# PROBLEM DESCRIPTION
Reproduce exactly, and only, the lines below from the one containing "Instruction: Click the Resume" through the one containing "Open the Thunder".

# EXERCISE DATA

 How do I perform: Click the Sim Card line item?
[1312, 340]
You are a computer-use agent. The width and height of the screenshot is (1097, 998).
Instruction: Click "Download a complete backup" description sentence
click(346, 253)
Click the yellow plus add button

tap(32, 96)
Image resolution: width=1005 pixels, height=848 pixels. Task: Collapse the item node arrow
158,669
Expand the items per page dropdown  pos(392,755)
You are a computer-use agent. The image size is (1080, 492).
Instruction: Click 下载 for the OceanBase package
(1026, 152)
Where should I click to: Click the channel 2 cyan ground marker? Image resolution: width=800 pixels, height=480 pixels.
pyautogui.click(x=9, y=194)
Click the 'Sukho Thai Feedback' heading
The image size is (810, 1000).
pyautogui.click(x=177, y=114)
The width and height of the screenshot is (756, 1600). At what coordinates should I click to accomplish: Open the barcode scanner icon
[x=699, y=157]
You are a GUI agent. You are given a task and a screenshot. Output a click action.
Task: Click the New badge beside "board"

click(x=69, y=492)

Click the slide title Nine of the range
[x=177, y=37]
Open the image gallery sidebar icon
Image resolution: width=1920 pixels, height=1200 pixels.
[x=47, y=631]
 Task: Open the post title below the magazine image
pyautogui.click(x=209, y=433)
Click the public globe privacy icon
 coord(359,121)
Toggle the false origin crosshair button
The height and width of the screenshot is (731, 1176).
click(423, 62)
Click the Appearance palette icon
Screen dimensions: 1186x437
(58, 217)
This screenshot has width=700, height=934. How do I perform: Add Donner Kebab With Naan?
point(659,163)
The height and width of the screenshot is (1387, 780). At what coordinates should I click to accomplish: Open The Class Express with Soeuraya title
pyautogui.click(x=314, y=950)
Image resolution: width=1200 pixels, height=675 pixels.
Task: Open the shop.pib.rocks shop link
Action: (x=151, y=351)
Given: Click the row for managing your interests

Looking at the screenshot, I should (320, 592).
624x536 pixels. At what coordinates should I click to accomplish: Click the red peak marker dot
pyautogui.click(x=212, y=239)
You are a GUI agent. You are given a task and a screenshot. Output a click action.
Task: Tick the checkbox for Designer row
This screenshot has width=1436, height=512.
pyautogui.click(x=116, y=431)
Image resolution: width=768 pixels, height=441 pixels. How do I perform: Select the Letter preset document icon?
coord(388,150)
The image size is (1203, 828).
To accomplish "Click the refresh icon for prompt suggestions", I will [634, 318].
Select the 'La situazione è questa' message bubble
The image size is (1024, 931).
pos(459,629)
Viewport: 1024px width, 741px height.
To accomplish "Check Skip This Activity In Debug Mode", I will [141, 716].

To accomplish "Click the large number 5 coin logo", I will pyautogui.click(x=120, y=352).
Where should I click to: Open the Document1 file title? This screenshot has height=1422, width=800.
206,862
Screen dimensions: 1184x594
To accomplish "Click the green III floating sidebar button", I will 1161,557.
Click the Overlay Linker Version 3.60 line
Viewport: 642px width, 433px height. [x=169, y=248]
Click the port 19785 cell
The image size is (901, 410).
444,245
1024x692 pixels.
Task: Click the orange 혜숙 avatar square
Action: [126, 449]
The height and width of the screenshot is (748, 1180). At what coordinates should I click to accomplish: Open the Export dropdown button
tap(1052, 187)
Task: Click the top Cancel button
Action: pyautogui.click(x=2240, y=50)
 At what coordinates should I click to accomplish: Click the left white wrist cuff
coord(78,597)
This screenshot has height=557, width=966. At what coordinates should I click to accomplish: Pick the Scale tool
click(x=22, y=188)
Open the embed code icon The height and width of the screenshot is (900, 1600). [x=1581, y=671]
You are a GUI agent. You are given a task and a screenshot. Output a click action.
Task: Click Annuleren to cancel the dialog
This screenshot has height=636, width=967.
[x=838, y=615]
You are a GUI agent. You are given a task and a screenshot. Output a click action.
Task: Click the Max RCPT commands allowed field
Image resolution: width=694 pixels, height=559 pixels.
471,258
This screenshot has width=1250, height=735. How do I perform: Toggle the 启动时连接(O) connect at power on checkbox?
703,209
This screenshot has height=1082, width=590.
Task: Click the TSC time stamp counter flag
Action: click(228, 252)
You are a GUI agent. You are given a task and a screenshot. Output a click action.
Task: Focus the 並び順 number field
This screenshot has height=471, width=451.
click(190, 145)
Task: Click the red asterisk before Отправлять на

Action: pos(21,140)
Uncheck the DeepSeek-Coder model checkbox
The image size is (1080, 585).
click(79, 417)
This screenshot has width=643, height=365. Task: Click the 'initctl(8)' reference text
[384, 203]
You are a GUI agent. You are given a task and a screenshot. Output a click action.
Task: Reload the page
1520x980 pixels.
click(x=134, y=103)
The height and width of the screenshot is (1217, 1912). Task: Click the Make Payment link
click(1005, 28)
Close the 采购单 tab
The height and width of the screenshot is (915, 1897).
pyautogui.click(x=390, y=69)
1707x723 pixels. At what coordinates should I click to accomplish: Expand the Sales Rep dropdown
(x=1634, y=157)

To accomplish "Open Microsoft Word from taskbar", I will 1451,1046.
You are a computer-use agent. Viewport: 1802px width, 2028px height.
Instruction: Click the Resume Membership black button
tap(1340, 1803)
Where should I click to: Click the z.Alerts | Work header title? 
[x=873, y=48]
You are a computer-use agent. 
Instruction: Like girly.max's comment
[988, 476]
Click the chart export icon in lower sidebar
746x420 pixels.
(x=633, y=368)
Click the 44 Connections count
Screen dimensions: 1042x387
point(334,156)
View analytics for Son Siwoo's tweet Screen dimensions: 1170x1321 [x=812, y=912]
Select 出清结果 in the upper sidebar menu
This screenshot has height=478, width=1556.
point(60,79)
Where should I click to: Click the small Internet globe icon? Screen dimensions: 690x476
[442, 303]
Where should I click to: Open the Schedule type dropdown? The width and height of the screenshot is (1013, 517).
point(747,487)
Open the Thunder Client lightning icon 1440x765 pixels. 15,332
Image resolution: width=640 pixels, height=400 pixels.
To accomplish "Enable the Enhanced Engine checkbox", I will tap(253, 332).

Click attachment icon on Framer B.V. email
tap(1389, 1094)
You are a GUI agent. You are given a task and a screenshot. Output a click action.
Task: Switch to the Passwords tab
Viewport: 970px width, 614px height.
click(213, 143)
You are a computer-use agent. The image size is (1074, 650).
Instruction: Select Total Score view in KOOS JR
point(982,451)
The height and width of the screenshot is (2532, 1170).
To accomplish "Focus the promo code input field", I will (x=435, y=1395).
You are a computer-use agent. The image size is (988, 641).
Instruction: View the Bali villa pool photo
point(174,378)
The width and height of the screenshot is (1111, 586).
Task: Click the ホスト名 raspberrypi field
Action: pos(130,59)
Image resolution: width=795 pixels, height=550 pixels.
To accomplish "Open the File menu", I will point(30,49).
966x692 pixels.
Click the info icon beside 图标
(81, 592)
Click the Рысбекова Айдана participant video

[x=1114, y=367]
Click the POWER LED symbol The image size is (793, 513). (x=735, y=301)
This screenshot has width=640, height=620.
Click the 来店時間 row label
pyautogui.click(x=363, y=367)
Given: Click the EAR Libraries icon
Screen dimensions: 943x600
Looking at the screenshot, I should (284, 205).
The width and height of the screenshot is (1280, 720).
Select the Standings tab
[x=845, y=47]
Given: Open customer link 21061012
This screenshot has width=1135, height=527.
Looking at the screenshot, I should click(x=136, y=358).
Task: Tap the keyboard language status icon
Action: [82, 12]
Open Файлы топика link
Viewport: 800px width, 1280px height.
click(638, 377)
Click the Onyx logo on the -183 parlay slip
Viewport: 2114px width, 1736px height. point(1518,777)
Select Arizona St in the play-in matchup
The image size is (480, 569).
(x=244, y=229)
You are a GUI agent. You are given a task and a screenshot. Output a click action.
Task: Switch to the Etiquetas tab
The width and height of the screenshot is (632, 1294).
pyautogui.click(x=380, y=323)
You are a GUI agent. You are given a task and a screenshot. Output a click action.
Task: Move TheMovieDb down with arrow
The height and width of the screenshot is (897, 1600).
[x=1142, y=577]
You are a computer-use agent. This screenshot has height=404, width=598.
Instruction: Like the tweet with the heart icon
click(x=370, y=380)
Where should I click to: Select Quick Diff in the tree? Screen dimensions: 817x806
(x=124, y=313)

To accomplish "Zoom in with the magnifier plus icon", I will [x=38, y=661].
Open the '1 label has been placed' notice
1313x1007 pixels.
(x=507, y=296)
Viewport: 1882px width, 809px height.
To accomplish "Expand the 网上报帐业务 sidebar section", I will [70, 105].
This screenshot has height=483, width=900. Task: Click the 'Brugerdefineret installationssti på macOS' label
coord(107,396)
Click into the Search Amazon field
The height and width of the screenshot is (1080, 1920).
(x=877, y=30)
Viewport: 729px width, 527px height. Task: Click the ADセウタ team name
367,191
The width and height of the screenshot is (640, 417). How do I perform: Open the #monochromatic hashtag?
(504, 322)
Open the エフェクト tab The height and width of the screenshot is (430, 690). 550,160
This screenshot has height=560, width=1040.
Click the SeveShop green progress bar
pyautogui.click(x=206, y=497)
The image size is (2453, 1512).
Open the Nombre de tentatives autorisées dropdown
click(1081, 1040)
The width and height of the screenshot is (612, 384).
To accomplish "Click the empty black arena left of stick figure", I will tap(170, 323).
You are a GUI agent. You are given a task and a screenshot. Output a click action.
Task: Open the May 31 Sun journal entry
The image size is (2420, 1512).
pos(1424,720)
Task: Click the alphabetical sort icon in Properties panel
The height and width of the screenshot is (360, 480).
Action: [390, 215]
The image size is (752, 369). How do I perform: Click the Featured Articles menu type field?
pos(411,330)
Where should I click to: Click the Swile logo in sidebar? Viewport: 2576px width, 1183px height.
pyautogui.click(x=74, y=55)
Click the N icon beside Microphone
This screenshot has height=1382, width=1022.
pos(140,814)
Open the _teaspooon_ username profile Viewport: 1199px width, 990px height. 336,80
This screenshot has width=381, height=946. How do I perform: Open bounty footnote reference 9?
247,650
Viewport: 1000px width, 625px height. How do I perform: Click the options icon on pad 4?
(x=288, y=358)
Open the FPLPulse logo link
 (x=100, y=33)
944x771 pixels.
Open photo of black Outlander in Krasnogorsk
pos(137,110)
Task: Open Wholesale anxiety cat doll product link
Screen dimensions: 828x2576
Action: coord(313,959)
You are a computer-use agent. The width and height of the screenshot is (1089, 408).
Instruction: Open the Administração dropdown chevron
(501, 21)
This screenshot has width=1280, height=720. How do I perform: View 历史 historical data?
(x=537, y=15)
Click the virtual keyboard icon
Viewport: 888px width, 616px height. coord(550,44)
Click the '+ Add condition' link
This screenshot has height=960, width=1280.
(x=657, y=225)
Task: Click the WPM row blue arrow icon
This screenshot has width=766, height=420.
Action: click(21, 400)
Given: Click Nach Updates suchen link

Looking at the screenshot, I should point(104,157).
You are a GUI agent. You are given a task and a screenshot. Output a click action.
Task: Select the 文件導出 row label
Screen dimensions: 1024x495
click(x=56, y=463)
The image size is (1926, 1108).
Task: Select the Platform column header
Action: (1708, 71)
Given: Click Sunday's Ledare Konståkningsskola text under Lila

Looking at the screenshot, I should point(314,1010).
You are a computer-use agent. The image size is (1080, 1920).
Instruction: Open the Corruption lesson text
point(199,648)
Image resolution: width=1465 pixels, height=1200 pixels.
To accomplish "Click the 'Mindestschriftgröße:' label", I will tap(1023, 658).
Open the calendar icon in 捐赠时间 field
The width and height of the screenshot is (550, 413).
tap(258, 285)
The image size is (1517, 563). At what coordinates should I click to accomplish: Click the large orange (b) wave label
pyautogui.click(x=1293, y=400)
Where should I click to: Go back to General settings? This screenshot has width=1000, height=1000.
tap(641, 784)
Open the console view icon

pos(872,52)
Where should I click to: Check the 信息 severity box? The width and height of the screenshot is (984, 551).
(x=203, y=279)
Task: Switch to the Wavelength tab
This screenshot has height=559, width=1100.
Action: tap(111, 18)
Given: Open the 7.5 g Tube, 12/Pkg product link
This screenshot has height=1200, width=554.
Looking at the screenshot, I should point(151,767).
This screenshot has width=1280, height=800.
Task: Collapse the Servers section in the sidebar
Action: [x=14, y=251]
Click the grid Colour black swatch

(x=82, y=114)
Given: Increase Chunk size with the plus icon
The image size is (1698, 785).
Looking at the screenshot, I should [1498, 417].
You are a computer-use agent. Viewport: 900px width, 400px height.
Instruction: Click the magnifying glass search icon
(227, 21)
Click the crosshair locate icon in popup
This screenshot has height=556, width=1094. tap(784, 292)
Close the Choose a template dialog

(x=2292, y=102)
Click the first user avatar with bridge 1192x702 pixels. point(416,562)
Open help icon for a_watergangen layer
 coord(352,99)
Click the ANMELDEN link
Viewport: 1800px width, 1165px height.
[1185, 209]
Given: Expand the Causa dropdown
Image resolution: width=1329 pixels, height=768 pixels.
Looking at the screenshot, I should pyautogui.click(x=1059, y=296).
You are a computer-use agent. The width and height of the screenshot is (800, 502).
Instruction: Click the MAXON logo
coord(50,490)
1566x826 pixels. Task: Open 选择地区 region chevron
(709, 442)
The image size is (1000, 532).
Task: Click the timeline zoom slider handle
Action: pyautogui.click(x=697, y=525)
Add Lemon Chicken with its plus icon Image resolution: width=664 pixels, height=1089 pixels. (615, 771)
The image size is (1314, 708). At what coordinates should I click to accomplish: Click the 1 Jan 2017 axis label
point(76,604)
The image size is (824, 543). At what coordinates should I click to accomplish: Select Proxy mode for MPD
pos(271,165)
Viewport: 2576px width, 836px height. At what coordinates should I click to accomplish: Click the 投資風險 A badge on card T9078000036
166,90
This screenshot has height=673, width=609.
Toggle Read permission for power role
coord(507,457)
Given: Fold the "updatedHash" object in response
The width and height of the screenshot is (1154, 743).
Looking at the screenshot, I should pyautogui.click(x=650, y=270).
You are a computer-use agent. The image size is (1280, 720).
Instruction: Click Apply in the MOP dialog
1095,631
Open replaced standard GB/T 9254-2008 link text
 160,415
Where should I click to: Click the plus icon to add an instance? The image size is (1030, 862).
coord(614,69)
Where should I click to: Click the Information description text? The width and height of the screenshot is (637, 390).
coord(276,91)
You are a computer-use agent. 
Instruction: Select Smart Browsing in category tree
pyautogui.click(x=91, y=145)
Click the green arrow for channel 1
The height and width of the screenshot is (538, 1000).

# WRITTEN ANSWER
Instruction: Click the Resume Membership black button
tap(1340, 1803)
Where should I click to: Click the z.Alerts | Work header title? 
[x=873, y=48]
You are a computer-use agent. 
Instruction: Like girly.max's comment
[988, 476]
Click the chart export icon in lower sidebar
746x420 pixels.
(x=633, y=368)
Click the 44 Connections count
Screen dimensions: 1042x387
point(334,156)
View analytics for Son Siwoo's tweet Screen dimensions: 1170x1321 [x=812, y=912]
Select 出清结果 in the upper sidebar menu
This screenshot has height=478, width=1556.
point(60,79)
Where should I click to: Click the small Internet globe icon? Screen dimensions: 690x476
[442, 303]
Where should I click to: Open the Schedule type dropdown? The width and height of the screenshot is (1013, 517).
point(747,487)
Open the Thunder Client lightning icon 1440x765 pixels. 15,332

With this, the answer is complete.